Une pulsion de mort, tournée à la fois contre soi et contre l’autre, tel est le si déconcertant adversaire qu’il nous faut affronter. Et l’on ne s’y résout qu’en en soutenant d’abord la vue sans ciller. On ne doute plus alors qu’on faillirait gravement à se dérober face à l’inéluctable nécessité d’une mise à nu du noyau dur de la psyché. Ce n’est pas une mince besogne. Des écrans viennent de sauter. Vous tremblez de voir surgir, en vous comme hors de vous, des vagues de peur, de ressentiment, de hargne et de rage. Vous parvenez peu à peu à en discerner, ancrés jusque dans votre physiologie, les redoutables ressorts. Et vous vous surprenez à découvrir votre capacité de les désamorcer.
 
Désamorcer ? Contre toute attente, vous assistez, provenue de vous, au dégagement d’une improbable mais franche énergie : l’énergie-paix.

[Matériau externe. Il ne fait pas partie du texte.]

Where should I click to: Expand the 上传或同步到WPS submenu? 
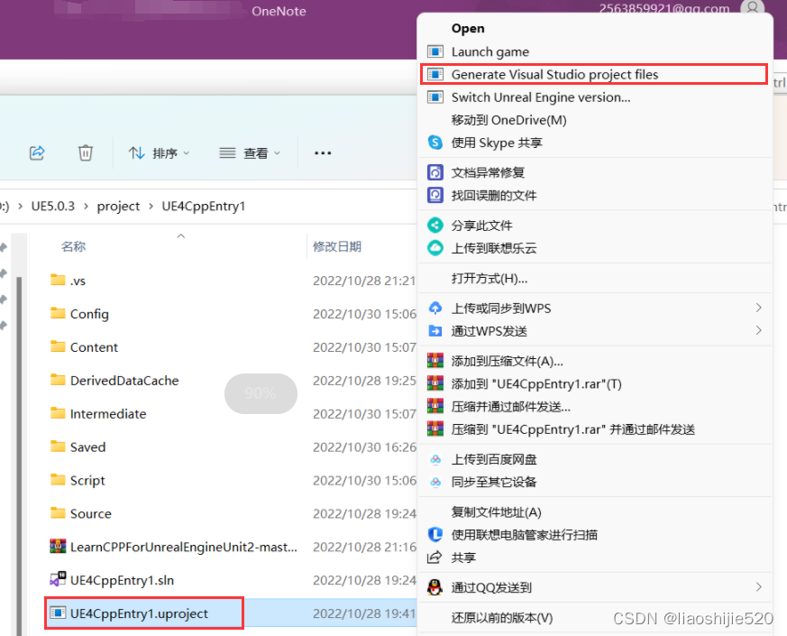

Et cette paix, vous le voyez bien, est tout à l’opposé d’un frileux repli dans un cocon douillet. C’est une paix armée. Un vaste chantier vient d’être ouvert…
 
Opposer un ferme refus – résister – au moindre laisser-aller à l’envie de mordre ou de griffer – se sentirait-on légitimé de se prendre pour un valeureux justicier –, donne place sans délai à un renversement de perspective. Une fois libérée, l’énergie-paix pénètre les plus fins interstices d’où se reproduit l’irritation réactive, et ce avec la nette précision d’une incision chirurgicale : elle a la vertu de désarmer et de tourner la pulsion en une intrépide volonté d’apaisement. L’offensive vient de commencer, vous marquez des points, le premier territoire conquis, c’est vous.
 
« You may say I’m a dreamer, but I’m not the only one », chantait John Lennon. J’ai soigneusement observé ce que ça fait d’être confronté aux calamités de notre époque aux conséquences extrêmes. Ç’aura été une rude épreuve : passer à travers, contraint à subir le test du réel le plus revêche. Et je me croirais être le seul à l’avoir fait ? Cette épreuve, nous sommes déjà des millions à en avoir supporté jusqu’au bout l’exténuant travail. Des millions ? Il serait risible de ma part de ne pas prendre en compte le fait que nombreux sont ceux qui, comme moi, se sont résolus à supporter l’épreuve qui consiste à faire face à l’extrême. Ce que je vis présentement, d’autres le vivent. Nous voici donc secrètement mais synchroniquement reliés comme des vases communicants. Aussi m’apparaît-il clairement que je suis loin d’être le seul qui ait pu découvrir que l’épreuve dont j’ai parlé entraîne comme résultat inéluctable l’incitation à consentir sans réserve à agir selon les voies d’une énergie-paix qui, par son universalité, transcende les limites de la seule individualité. Certes, pareille ouverture conduit à un acte de foi. Je le dis sereinement.
 
C’est dire que de solides motifs m’animent à entrevoir le possible inouï que porte en elle la communauté des guerriers de la paix que nous sommes appelés à devenir. D’un peu partout sur Terre, se tient prêt à émerger ce que je ne peux appeler autrement qu’un essaim lumière. Son rayonnement serait seul en mesure de propager la puissance capable de porter à son efficacité optimale l’urgente entreprise d’un renversement du cours catastrophique du monde. Puisque l’énergie-paix est la seule puissance intrinsèquement appropriée pour desserrer l’emprise des pulsions de mort comme de leurs pantins.
 
Gandhi, Martin Luther King, Mandela, entre autres, en ont maintenu grande ouverte la voie, et Vandana Shiva, la gardienne des semences ancestrales et la protectrice des paysans du nord de l’Inde, qui a osé, sans la moindre animosité, tenir tête au colosse transnational Monsanto, nous accompagnent.